Author’s Corner: Gary Steward
Each week on Credo we welcome you to join us in the Author’s Corner where we will meet a set of authors whose recent books deserve your attention and might even help you grow in your knowledge of theology, history, philosophy, and the scriptures. We hope the Author’s Corner can keep you up-to-date on the most important books published today and where you can find them.
On today’s Author’s Corner, we present you with two works of history and theology that are rich in wisdom for today’s world.
Dr. Gary Steward (B.A., M.Div., Th.M, Ph.D.) is an Assistant Professor of History at Colorado Christian University in Lakewood, Colorado.

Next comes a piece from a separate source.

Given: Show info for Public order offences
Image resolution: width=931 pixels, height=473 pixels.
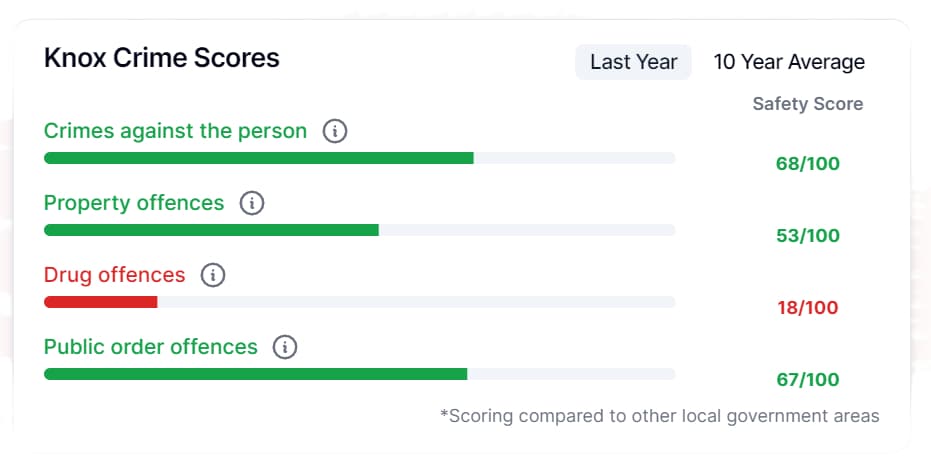Looking at the screenshot, I should pyautogui.click(x=285, y=347).
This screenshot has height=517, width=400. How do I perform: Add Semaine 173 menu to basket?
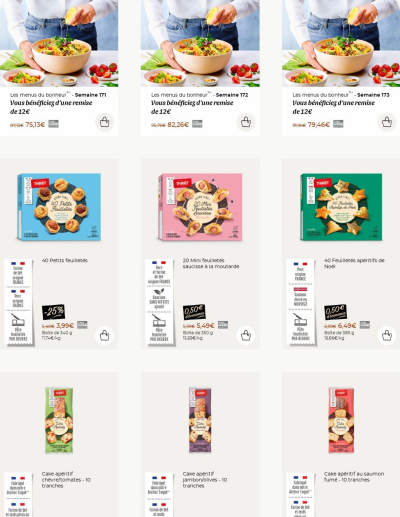(387, 122)
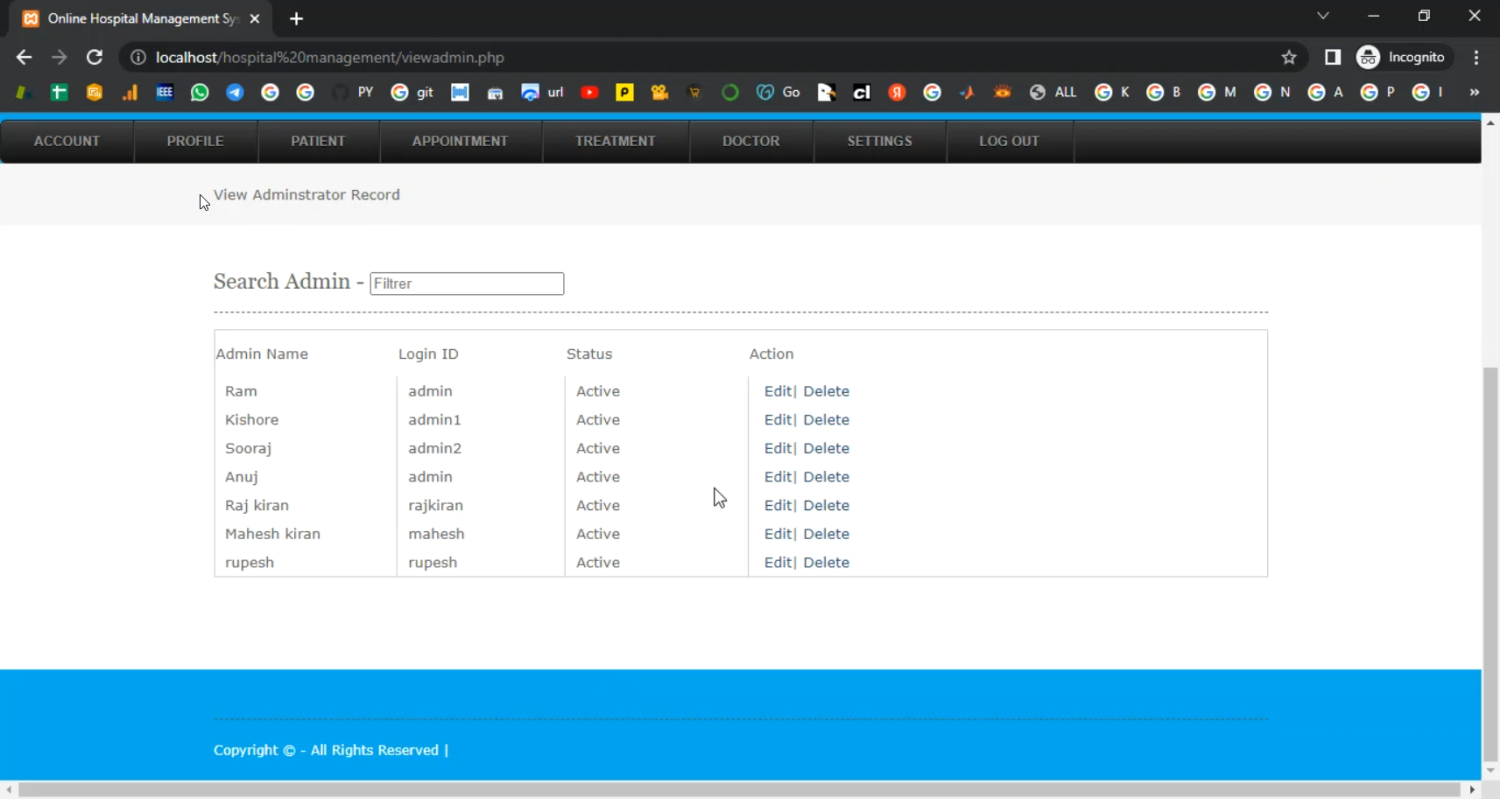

Prior to this, he served as the pastor of Calvary Baptist Church in St. John’s, Newfoundland. He holds a Ph.D. in Church History and Historical Theology from the Southern Baptist Theological Seminary in Louisville, Kentucky, and currently lives in the Denver area with his wife and three children.
Reforming Culture: J.W. Alexander’s Christian Approach to Social Reform (Joshua Press, 2020)
How should we address the social ills in our culture? How should we respond to the social and economic inequalities around us? James W. Alexander (1804-1859) thought deeply about these problems and wrote extensively about how these issues might be addressed from a Christian perspective. The son of Princeton Seminary’s first faculty member, Alexander rose to prominence in the nineteenth century as a Christian leader in Virginia, New Jersey, and New York City. While he authored numerous books and articles, Alexander’s contribution to evangelical thought has largely been overlooked. Alexander was deeply concerned about the economic, political, and social structures of antebellum American society, and he left behind a great deal of material that addressed these issues. In an age when social reformers traversed America with an abundance of novel ideas and utopian schemes, Alexander believed that the Christian gospel and the influence of Christian truth was the best means approach for bringing about lasting good in the world around us. Alexander’s thoughts on government, economics, education, and race continue to be relevant for our own day. While the complexion of our social ills may have changed, the solution to needs of our culture have largely remained the same.
Drawing from a wide range of sources, Justifying Revolution: The American Clergy’s Argument for Political Resistance, 1750-1776 answers the question of why so many American clergymen found it morally and ethically right to support resistance to British political authority by exploring the theological background and rich Protestant history available to the American clergy as they considered political resistance and wrestled with the best course of action for them and their congregations. Gary L. Steward argues that, rather than deviating from their inherited modes of thought, the clergy who supported resistance did so in ways that were consistent with their own theological tradition.